正確には、見慣れぬセーラー服に身を包んでいるまた子ちゃんときっとその友達であろう女の子たちがいたのだ。
ドキドキと心臓の音がうるさくなる。決してときめきなんて甘酸っぱいものでは無い。なんで身を潜めてしまったんだろう。普通に、ただ玄関の扉を開ければよかったのに。
私は女の子の話し声が無くなるまでずっとその場に立ち尽くしていた。家に帰ったら、夕飯も食べずに一人部屋に閉じこもって泣いた。


3月×日

「名前は春が嫌いアルか」
「……どうして?」
「去年の春も同じ顔してたヨ。いつも以上に暗い顔してるネ」
なんて言えばいいのかわからなくて、私は、そっか。

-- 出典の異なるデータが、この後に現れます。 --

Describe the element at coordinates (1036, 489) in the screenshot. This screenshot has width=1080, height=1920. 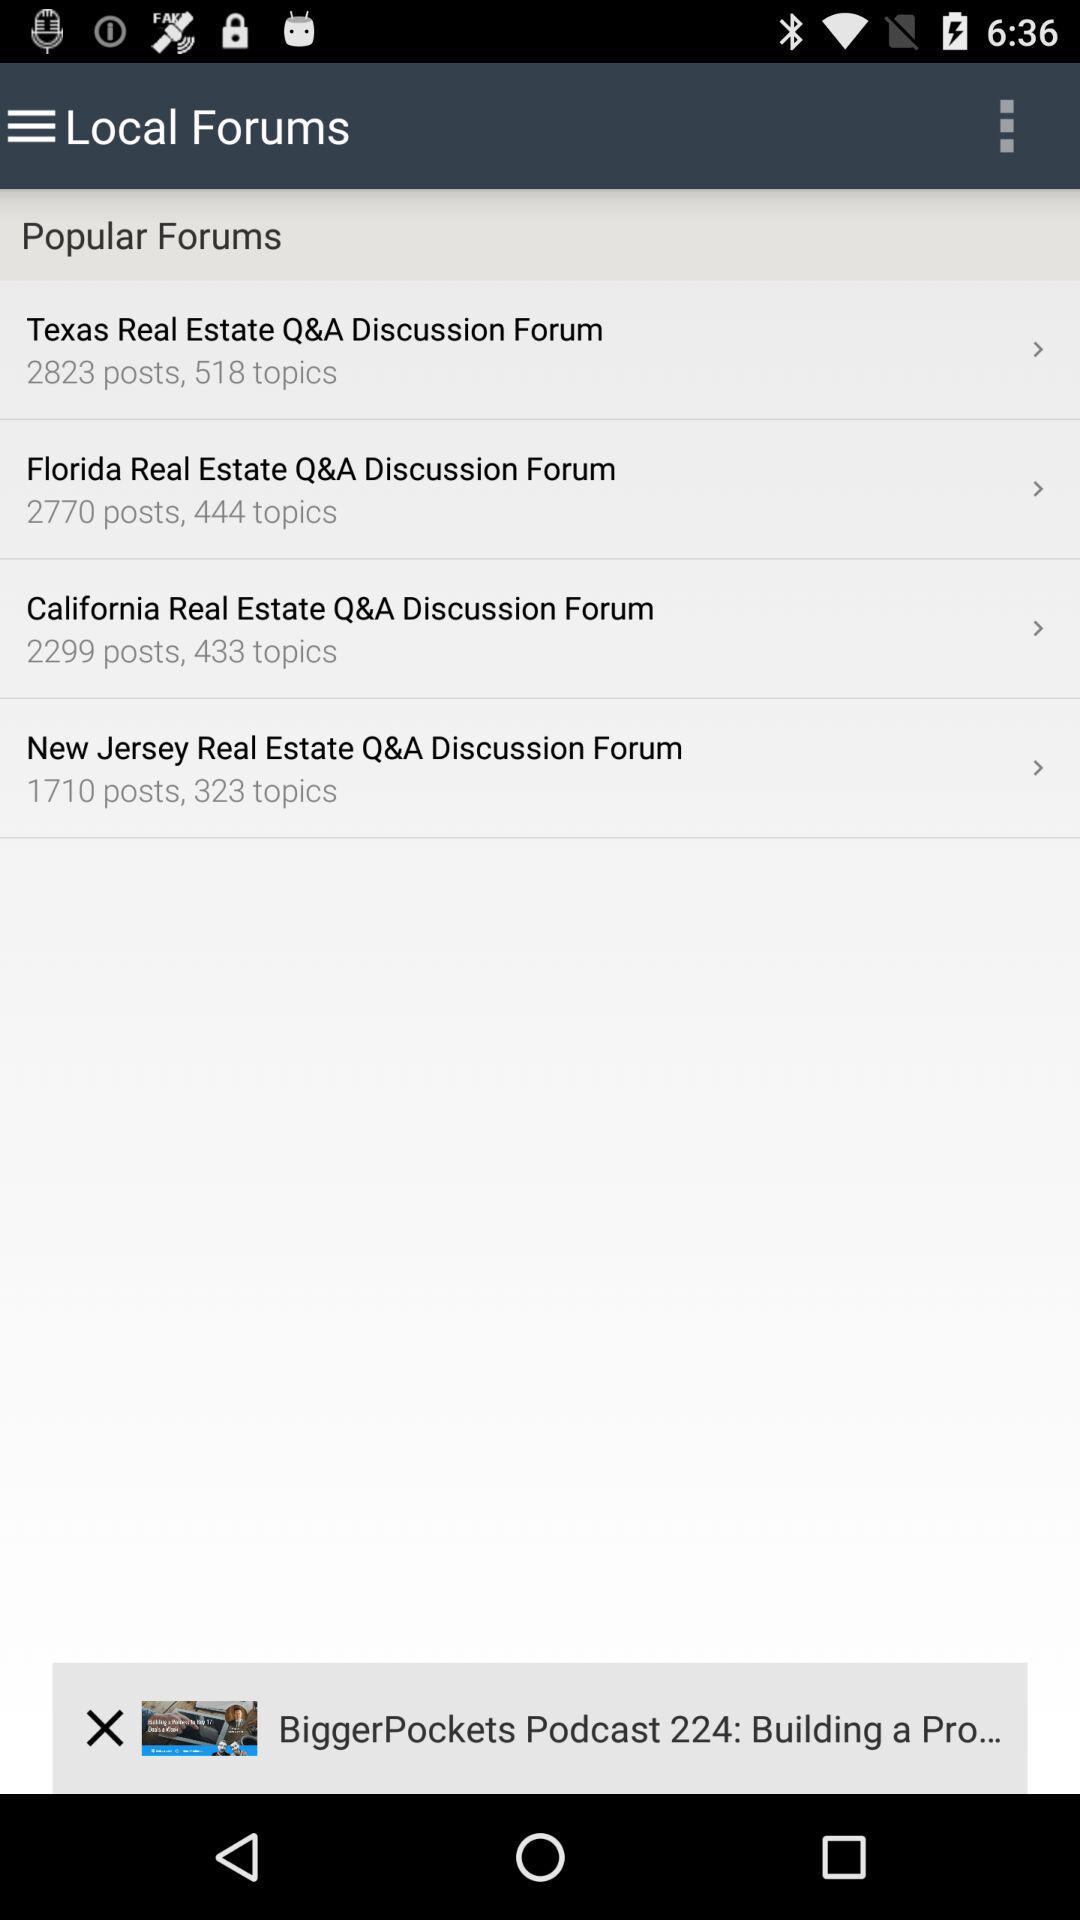
I see `item above california real estate` at that location.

としか返事ができなかった。神楽ちゃんは、去年の入学式の日と同じようにまた竹輪の入った袋を差し出してくれた。
「名前、人に頼るの下手だよな」
早く中身を取り出せと言うように袋を押し付けてくる。

言っていいのか分からない。どこまで話したらいいのか分からない。けれど、私はぽつり、ぽつりとまた子ちゃんのことについて話し始めた。一度喋り始めたら止まらなかった。それはもう事細かに、洗いざらい吐き出した。私と彼女のことを。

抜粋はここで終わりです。